» Aufgabenstellung
Geben Sie aus dem Neujahrsbrief von Franz Marc den Abschnitt von „von Franz Marc“ bis einschließlich „Gegengedanken zu bilden.“ wortgetreu aus.

» Text

*****

19. Jahrgang | Nummer 5 | 29. Februar 2016

Briefe aus der Menschenmühle

von Franz Marc

Neujahr 16!

Liebstes, gute liebes, neues Jahr!
Also heut läuft man schon mit dem neuen Gesicht 16 herum! Die Welt ist um das blutigste Jahr ihres vieltausendjährigen Bestehens reicher. Es ist fürchterlich, daran zu denken; und das alles um nichts, um eines Mißverständnisses willen, aus Mangel, sich dem Nächsten menschlich verständlich machen zu können! Und das in Europa!! Man muß wirklich alles umlernen, neudenken, um mit dieser ungeheuerlichen Psychologie der Tat fertig zu werden, und sie nicht nur zu hassen, zu beschimpfen und zu verhöhnen oder zu beweinen, sondern ursächlich zu begreifen und – Gegengedanken zu bilden.

*****

» Einträge
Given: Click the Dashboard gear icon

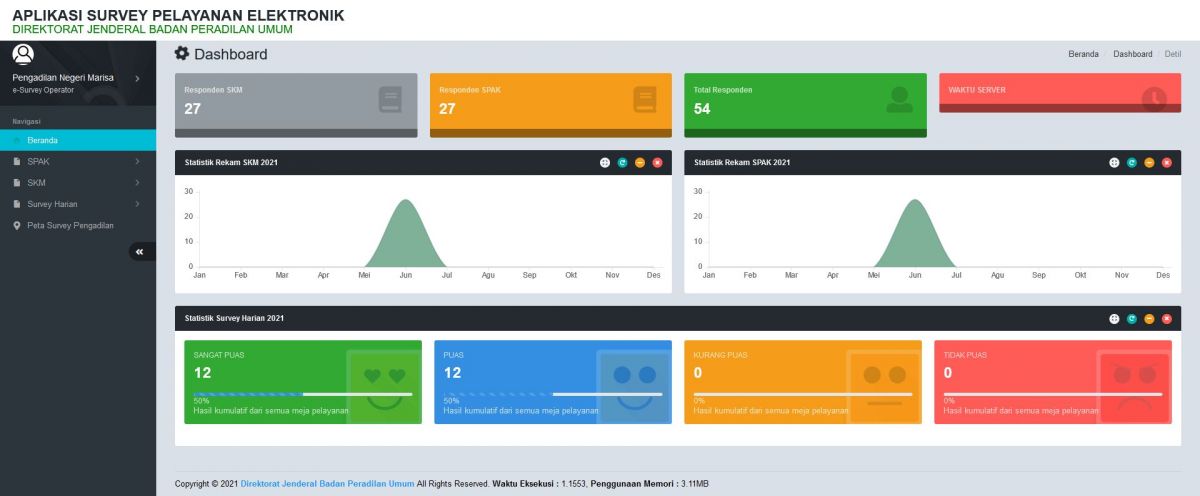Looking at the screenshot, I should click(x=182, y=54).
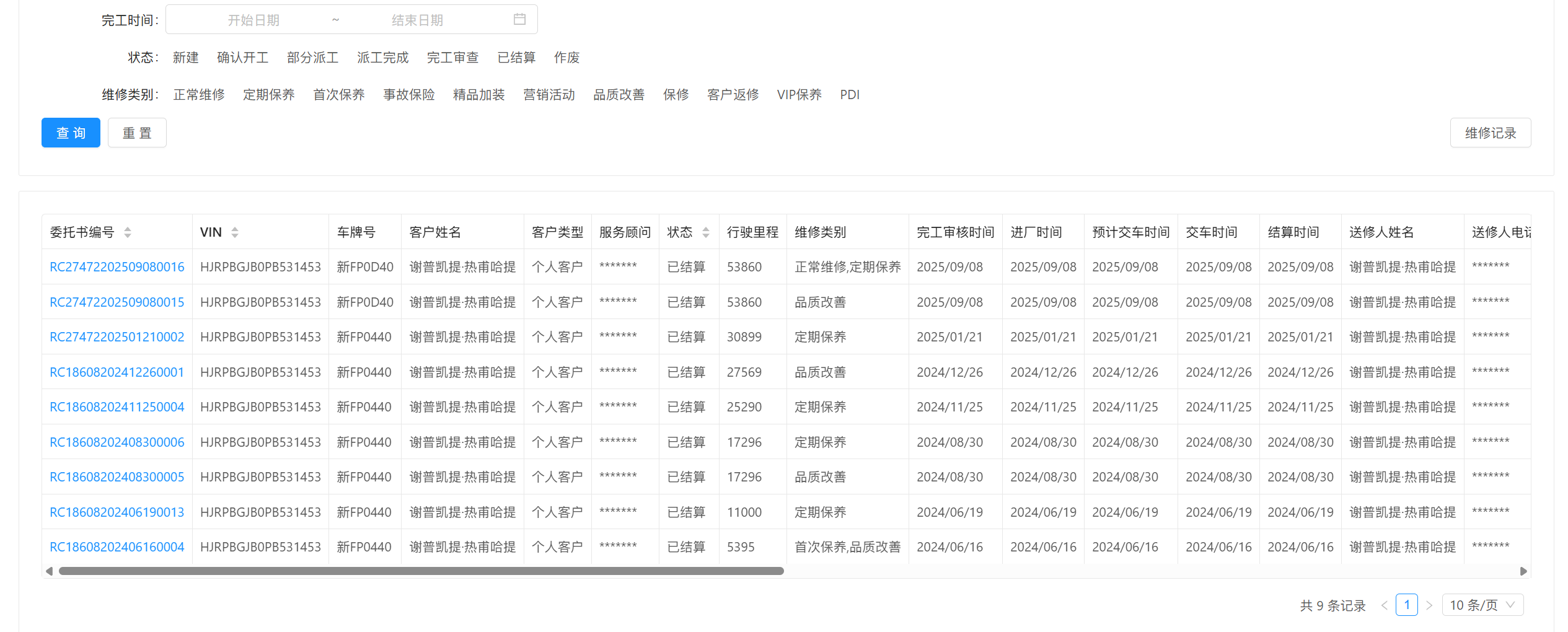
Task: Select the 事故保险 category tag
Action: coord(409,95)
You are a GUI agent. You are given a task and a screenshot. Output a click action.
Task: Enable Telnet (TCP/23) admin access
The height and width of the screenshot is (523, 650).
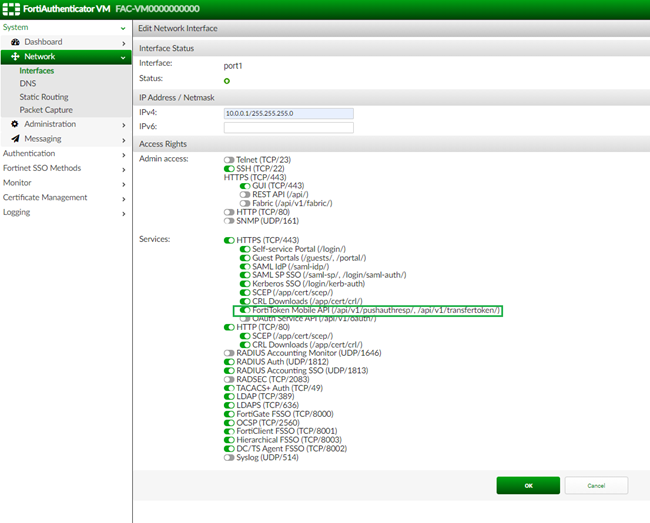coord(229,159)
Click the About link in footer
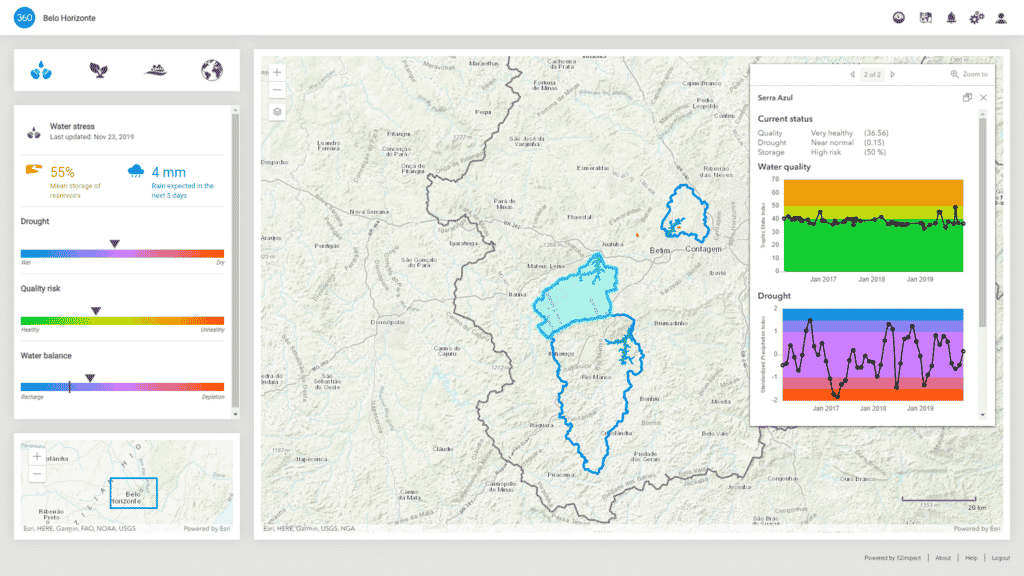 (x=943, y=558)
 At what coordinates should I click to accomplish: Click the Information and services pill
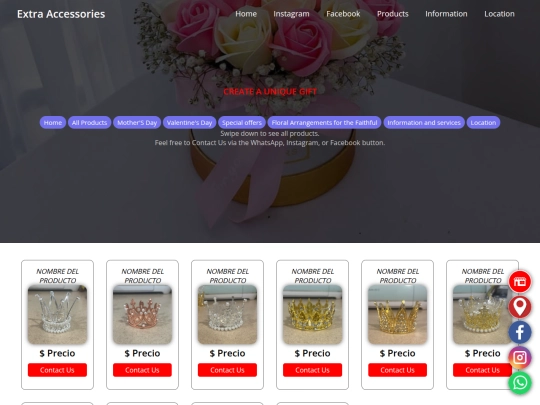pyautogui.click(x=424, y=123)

*****

» Erwartete Ausgabe
von Franz Marc

Neujahr 16!

Liebstes, gute liebes, neues Jahr!
Also heut läuft man schon mit dem neuen Gesicht 16 herum! Die Welt ist um das blutigste Jahr ihres vieltausendjährigen Bestehens reicher. Es ist fürchterlich, daran zu denken; und das alles um nichts, um eines Mißverständnisses willen, aus Mangel, sich dem Nächsten menschlich verständlich machen zu können! Und das in Europa!! Man muß wirklich alles umlernen, neudenken, um mit dieser ungeheuerlichen Psychologie der Tat fertig zu werden, und sie nicht nur zu hassen, zu beschimpfen und zu verhöhnen oder zu beweinen, sondern ursächlich zu begreifen und – Gegengedanken zu bilden.